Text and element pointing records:
(begin)
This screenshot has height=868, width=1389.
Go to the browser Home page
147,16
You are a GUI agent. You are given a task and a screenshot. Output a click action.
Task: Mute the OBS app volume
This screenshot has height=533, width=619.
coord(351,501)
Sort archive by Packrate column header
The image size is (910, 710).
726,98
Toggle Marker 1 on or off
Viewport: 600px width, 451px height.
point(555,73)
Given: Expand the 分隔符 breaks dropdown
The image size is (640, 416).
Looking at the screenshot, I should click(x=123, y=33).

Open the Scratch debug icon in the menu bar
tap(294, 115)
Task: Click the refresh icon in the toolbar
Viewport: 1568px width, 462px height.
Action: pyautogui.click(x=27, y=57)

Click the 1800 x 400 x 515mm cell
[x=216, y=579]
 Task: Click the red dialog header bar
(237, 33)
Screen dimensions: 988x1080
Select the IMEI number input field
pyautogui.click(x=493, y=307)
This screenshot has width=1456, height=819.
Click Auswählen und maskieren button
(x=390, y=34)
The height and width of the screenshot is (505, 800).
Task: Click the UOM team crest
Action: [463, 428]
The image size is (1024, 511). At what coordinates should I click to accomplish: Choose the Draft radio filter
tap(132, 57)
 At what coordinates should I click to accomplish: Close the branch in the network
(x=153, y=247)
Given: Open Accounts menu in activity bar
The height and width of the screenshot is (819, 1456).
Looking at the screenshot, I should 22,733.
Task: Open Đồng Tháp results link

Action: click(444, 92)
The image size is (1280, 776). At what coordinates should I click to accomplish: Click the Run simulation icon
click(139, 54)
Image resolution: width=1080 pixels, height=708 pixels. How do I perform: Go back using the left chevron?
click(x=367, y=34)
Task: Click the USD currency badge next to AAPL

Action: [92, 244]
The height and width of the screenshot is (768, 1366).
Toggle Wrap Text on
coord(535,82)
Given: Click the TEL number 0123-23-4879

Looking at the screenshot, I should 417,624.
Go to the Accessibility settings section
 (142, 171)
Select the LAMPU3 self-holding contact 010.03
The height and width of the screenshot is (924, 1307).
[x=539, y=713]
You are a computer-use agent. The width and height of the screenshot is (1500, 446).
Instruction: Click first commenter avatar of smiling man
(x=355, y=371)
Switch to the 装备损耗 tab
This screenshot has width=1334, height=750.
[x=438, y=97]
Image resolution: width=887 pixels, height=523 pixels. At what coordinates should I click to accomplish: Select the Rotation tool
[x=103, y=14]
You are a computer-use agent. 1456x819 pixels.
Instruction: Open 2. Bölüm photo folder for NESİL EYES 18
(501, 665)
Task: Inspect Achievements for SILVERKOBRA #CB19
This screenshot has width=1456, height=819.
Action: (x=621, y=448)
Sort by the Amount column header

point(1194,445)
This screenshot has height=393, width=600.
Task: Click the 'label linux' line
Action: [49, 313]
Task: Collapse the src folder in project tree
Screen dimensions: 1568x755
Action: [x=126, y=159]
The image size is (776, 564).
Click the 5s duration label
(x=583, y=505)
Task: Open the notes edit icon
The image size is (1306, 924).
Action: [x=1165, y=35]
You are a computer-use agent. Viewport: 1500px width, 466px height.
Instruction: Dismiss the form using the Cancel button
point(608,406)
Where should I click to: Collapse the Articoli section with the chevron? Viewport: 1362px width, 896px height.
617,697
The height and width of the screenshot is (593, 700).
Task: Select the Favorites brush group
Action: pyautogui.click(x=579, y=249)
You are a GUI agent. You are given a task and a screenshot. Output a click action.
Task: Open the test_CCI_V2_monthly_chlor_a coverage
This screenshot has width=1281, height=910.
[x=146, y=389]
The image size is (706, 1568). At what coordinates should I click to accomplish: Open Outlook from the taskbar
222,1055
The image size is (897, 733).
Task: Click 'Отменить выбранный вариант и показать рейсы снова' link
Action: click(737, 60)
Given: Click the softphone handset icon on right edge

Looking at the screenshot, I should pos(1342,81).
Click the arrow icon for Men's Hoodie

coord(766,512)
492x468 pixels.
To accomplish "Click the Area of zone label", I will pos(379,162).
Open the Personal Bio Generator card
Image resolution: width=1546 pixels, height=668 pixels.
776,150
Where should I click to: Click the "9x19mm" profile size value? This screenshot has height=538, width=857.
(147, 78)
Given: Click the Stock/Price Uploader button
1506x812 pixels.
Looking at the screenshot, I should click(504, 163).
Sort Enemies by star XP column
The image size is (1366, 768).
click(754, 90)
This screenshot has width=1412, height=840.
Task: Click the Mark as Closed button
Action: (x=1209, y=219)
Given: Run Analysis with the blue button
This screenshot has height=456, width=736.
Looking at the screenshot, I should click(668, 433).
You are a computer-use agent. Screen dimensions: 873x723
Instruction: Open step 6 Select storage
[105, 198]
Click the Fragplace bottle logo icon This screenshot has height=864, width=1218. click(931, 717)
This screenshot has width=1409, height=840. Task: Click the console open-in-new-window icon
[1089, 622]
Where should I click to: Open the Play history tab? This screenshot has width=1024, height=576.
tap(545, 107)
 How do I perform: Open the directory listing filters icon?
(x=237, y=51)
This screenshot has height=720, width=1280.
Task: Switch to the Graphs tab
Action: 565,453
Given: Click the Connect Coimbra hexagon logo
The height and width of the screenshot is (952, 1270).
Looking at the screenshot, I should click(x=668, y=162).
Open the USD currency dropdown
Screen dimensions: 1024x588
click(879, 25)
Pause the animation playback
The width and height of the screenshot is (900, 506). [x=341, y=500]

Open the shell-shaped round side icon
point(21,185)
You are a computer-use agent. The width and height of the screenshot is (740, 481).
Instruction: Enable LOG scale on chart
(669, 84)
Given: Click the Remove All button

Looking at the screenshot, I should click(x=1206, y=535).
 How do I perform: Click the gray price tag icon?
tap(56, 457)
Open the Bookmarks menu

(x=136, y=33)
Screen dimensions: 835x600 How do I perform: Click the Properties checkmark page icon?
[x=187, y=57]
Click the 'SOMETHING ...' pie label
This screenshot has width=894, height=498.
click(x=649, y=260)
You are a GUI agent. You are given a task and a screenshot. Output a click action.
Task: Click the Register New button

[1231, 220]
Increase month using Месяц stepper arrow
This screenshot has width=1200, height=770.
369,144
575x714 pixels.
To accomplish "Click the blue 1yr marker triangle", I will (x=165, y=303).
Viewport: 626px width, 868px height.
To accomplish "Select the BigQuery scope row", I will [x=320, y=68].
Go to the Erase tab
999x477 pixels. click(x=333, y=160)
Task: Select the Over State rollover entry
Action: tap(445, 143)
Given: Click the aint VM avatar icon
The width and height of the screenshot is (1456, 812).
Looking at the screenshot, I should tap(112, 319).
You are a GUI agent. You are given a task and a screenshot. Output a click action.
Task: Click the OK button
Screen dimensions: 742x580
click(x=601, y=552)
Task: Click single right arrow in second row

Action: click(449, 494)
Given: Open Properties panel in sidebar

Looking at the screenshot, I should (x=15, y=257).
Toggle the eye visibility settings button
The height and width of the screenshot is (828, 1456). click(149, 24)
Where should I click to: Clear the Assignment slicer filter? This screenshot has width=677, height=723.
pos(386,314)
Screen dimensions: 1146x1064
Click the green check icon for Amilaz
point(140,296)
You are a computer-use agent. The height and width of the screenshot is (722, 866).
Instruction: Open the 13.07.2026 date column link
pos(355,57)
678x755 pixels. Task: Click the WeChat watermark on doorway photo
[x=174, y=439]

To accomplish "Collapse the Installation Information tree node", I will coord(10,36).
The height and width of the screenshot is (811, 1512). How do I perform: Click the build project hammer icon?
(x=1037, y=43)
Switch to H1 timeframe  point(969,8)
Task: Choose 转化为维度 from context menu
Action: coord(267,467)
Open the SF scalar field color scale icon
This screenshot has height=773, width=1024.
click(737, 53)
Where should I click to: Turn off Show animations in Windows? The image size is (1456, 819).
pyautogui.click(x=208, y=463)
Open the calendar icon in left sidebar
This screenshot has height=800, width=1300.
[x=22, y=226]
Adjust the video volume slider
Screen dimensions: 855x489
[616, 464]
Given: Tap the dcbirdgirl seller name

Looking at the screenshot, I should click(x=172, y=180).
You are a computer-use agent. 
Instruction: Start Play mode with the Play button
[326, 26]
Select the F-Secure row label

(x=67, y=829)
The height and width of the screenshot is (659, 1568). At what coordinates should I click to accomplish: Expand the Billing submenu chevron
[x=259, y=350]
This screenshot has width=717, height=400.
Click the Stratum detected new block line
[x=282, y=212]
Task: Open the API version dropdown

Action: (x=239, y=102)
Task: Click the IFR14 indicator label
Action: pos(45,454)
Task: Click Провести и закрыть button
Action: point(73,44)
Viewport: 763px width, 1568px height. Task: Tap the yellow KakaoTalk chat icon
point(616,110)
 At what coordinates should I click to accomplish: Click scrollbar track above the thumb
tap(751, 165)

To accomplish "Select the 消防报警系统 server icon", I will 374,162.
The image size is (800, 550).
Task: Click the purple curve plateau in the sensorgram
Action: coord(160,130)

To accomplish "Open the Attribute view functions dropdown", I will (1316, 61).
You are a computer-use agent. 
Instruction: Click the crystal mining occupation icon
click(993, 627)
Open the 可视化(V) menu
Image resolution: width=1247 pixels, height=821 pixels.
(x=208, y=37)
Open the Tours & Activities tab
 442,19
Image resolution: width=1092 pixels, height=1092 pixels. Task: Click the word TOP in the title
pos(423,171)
(end)
Recast the items as a numbered list, leaving out blank lines, starting at the line containing "Screen dimensions: 835x600" and ending at the line containing "will (x=165, y=303).".

1. Screen dimensions: 835x600 How do I perform: Click the Properties checkmark page icon?
2. [x=187, y=57]
3. Click the 'SOMETHING ...' pie label
4. This screenshot has width=894, height=498.
5. click(x=649, y=260)
6. You are a GUI agent. You are given a task and a screenshot. Output a click action.
7. Task: Click the Register New button
8. [1231, 220]
9. Increase month using Месяц stepper arrow
10. This screenshot has width=1200, height=770.
11. 369,144
12. 575x714 pixels.
13. To accomplish "Click the blue 1yr marker triangle", I will (x=165, y=303).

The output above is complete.